---- SELECTED EXCERPT
For the Psalmist says: “Deep calls unto deep.”
For the depths of our soul, we seek what is most profound.
“In the depths of the night, by the edge of the river, Jacob was left alone:” This scene recalls Genesis Chapter 32 when the night before Jacob is to meet his brother Esau, with whom he shares great conflict, Jacob wrestles with a mysterious being–perhaps it was with God, with an angel, a man or himself. When we in our lives face conflict, or when we toss and turn with our demons, or when we have rivers to cross, we are a part of a Jewish people who learns from Jacob that struggle with the divine is sacred.
Next verse: “In heartfelt longing, in the temple of God, Channah uttered her prayer alone:” …In this scene, Channah, in deep despair because she has not been able to conceive a child, prays to God for a child. When the priest sees her lips quietly move, he is so unaccustomed to seeing a woman pray spontaneously, that he mistakes her for a drunk woman. When we in our lives feel devastated and long for a new way to arise from our desperation, we are a part of a Jewish people who learns from Channah that our cries to God are sacred.
Next verse: “In the barren wilderness, in doubt and despair, Elijah found God alone:” In a dramatic story in the Book of Kings, Elijah sees a powerful wind tear apart the mountain, but God is not in the wind. He sees an earthquake, but God is not in the earthquake. After the earthquake, a fire, but God is not in the fire. And after the fire, there was a still small voice. Elijah encounters God in the still, small voice. When we in our lives feel overwhelmed by the noise, drama and pace of this world, we are a part of a Jewish people who learns from Elijah that stillness is sacred.
--------
§ **TASK SET**
• A. Answer these questions from the passage on Jacob, Channah and Elijah:
(i) Which chapter of Genesis does the Jacob scene recall?
(ii) What does the priest mistake Channah for?
(iii) In which book does the Elijah story appear?
• B. According to the passage on Jacob, Channah and Elijah, who or what might Jacob have wrestled with? List every possibility it names.
---- DATA SECTION
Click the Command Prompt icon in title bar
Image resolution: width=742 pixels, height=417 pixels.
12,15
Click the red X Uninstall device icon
--------
---- DATA SECTION
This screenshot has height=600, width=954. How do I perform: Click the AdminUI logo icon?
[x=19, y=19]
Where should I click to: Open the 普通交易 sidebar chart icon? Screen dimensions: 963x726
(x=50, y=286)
--------
---- DATA SECTION
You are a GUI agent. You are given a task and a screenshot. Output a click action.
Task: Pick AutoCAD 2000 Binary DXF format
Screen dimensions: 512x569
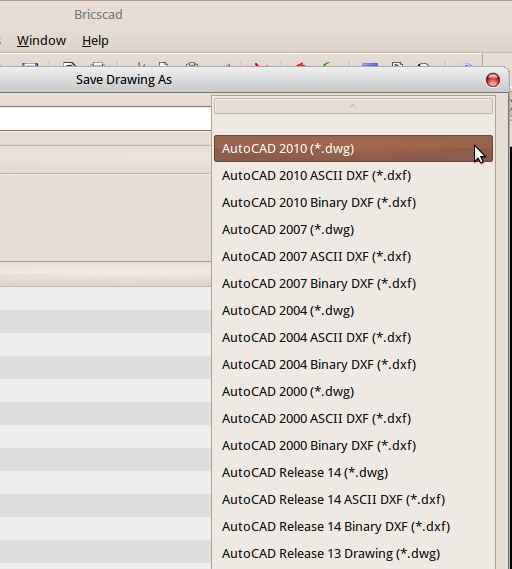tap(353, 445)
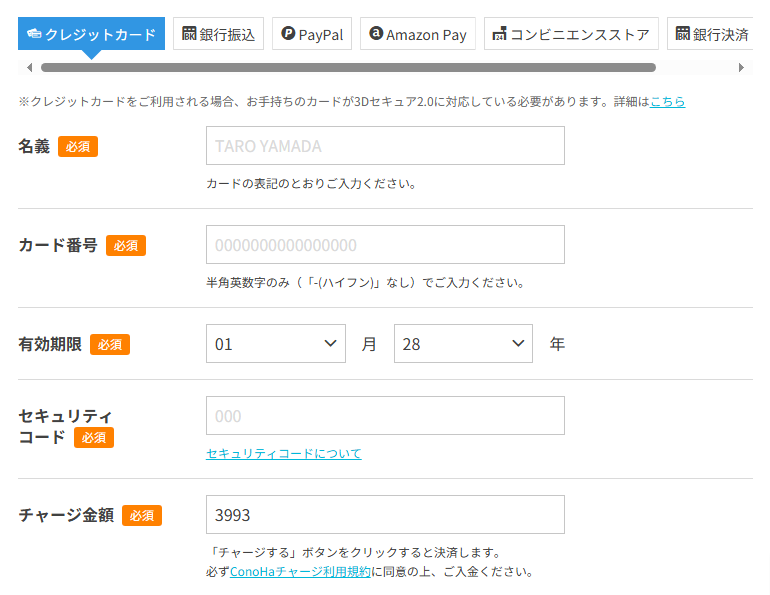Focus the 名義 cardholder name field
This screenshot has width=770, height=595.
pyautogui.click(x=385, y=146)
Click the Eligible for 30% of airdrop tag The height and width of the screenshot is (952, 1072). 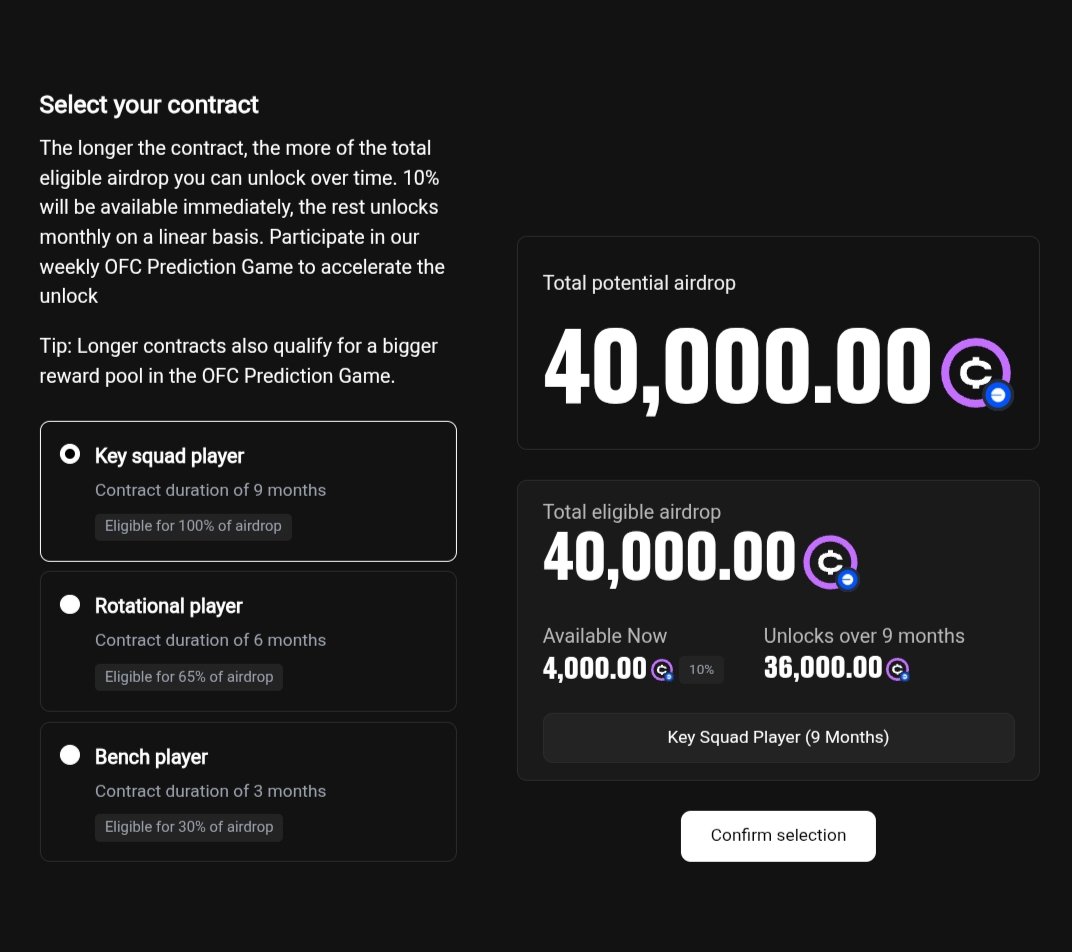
--------
§ **OUTPUTS IN ORDER**
• A.
(i) Genesis Chapter 32
(ii) A drunk woman
(iii) The Book of Kings

• B. God, an angel, a man, himself